Martin O’Malley on cities and data
Presidential candidate: Martin O'Malley on improving citizen services through smarter data policy
Martin O’Malley is a former Mayor of Baltimore and Governor of the US state of Maryland. He was also a candidate in the 2016 presidential nomination race for the Democratic Party.
As a mayor and as a governor, Mr O'Malley was an advocate for smarter data policies by cities, and in particular the smarter use of geographic information systems.
Even as a presidential candidate, these themes were a policy priority on the stump, if only because he has track record of successfully building social, economic and even law enforcement programs based on better use of data.
He serves as the chair of the MetroLab Network, which is a group of more than 35 city-university partnerships. The network was launched in late 2015, having grown out of an Obama administration smart cities policy initiative.
Its aim is to drive better use of data in city policy through better collaborations between city policy-makers and university researchers. The University of Chicago’s director of the Centre for Data Science and Public Policy Rayid Ghani – who was also chief data scientist for Obama for America 2012 – is also on the MetroLab Network board.
I met with Martin O’Malley recently when he was here for a series of smart cities forums on behalf of geographic information systems specialist Esri Australia (Mr O’Malley is a consultant to Esri.)
This is a fascinating interview. Speaking to someone who has been a candidate for anything is interesting. Getting elected is hard, and the people who get there have ideas and energy.
But interviewing a presidential candidate is a whole other thing.
It’s like talking to someone who has been to the circus, someone who has not just seen inside the Big Top, but who got to hang out with the dancing elephants too.
Mr O’Malley dropped out of the race relatively early, having struggled to break threshold in the early states. He finished third in Iowa. It was a weird Democratic primary season, if only because Hilary Clinton’s machine and money was intimidating from the got-go.

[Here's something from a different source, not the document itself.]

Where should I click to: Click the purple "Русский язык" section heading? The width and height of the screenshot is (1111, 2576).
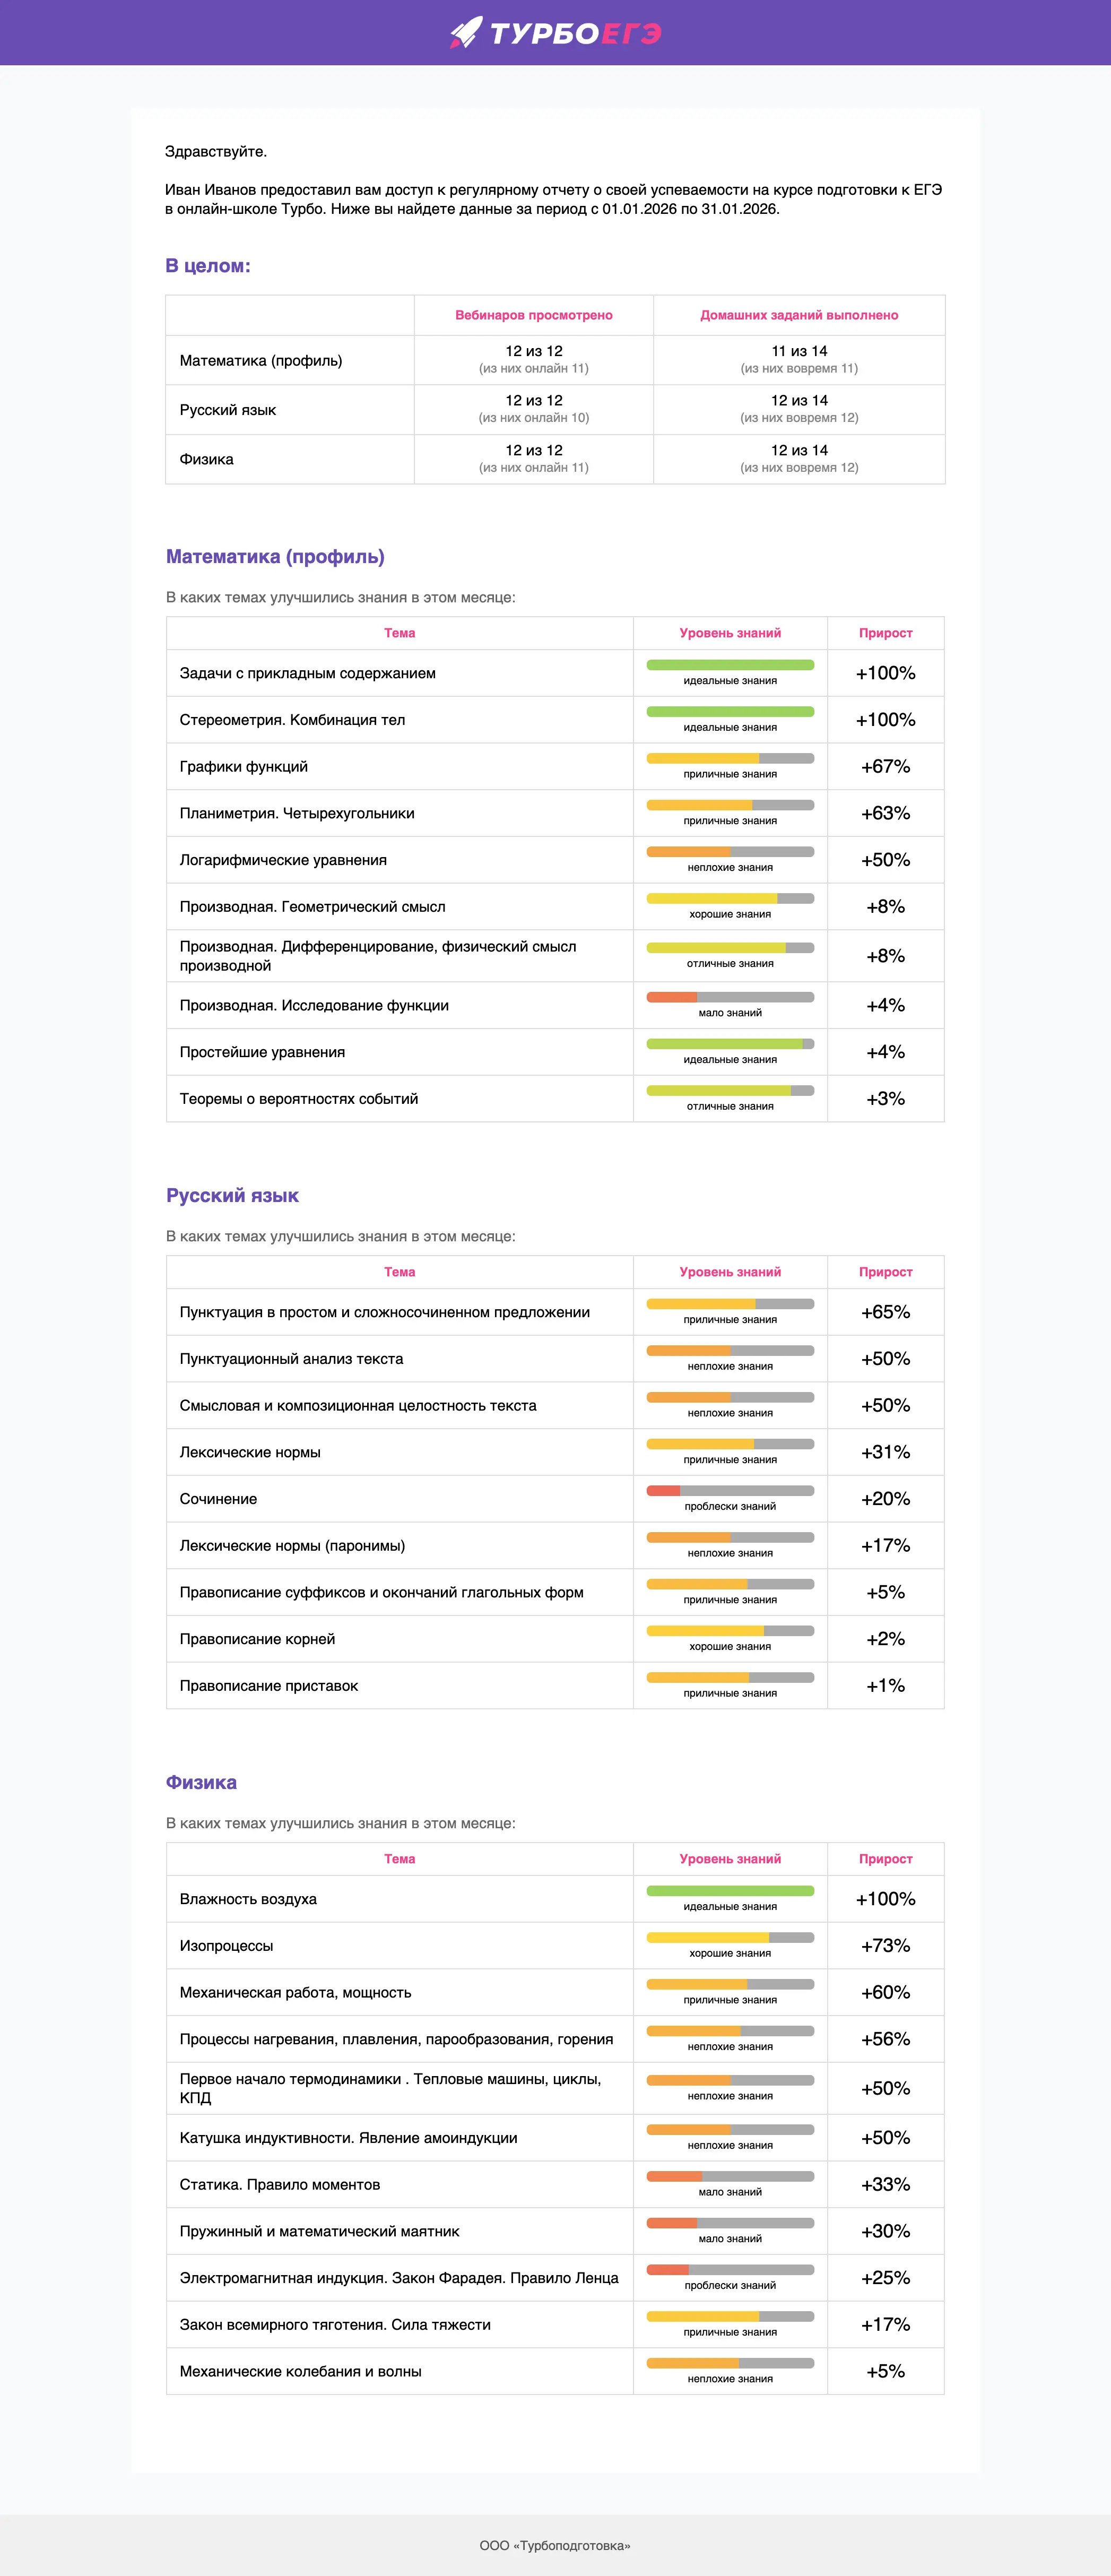click(x=232, y=1196)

I enjoyed this interview very much, because it covers not just broad-spectrum politics, but also the politics of data policy. The first part deals with new Trumpian challenges and the second with data.
Mr O’Malley was the first mayor in the US to introduce GIS systems to the whole-of-government – to everything. Starting in the late nineties, he just began to measure everything – “not just trash and transportation, I mean every department.”
In the early 2000’s his administration as mayor of Baltimore was given an innovations in government award from the Kennedy School at Harvard, and he has been pressing the GIS and data policy hard ever since. While in Australia, Mr O’Malley met with various ministers including Assistant Minister for Cities Angus Taylor and South Australian Premier Jay Weatherill.
Mr O’Malley – like many others – says the 2016 presidential election was characterised by anger and protest. In the 12 years leading up to the 2016 election, 70 per cent of Americans had seen their real income either remain flat or decline.
If politics was being viewed as a cancer by a disaffected electorate, Trump was meant to be the chemotherapy. But no matter how much you describe ‘chemo’ as poison, that poison was still more attractive to many voters. Politicians are now faced with a “colossal challenge” he says.
“What we are experiencing now in our country is a presidency that is totally unprecedented in our nation’s 250 year history,” Mr O’Malley said.
When we’re talking about digital disruption, and of digital transformation, Mr O’Malley says education and training is a key to improving lives, and confronting change.
“We know that as technology improves it is going to eliminate some jobs, just as it did in the industrial era,” he said.
“What we can learn from the immediate past is that a delta is being created between the skills that the new economy demands, and the skills level of our people. And we have to cross that delta.”
“If you want to put it in binary terms, you’re not going to create the skills of tomorrow by making it harder for people to get the training, or to send their kids to college to get those skills.”
The section of this interview on the MetroLab Network should be instructive for Australia. As a policy guide, it ticks a lot of boxes. In a city/university partnership, the universities can provide the research grunt for data-enabled policy and the cities provide the test-bed.
And by creating a network of these collaborations, Mr O’Malley says city policy-makers should be able to share experience, speed iterations and accelerate innovations.